**Dataset entries**
= Beginning of Section =

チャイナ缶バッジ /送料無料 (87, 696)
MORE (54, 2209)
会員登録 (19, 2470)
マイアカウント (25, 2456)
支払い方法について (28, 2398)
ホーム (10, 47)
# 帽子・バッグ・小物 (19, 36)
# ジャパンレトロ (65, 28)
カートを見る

= End of Section =

**Task directions**
Please write out the lines that run from the one with "会員登録 (19, 2470)" to the end of the records, both included, exactly as they appear.

**Task result**
会員登録 (19, 2470)
マイアカウント (25, 2456)
支払い方法について (28, 2398)
ホーム (10, 47)
# 帽子・バッグ・小物 (19, 36)
# ジャパンレトロ (65, 28)
カートを見る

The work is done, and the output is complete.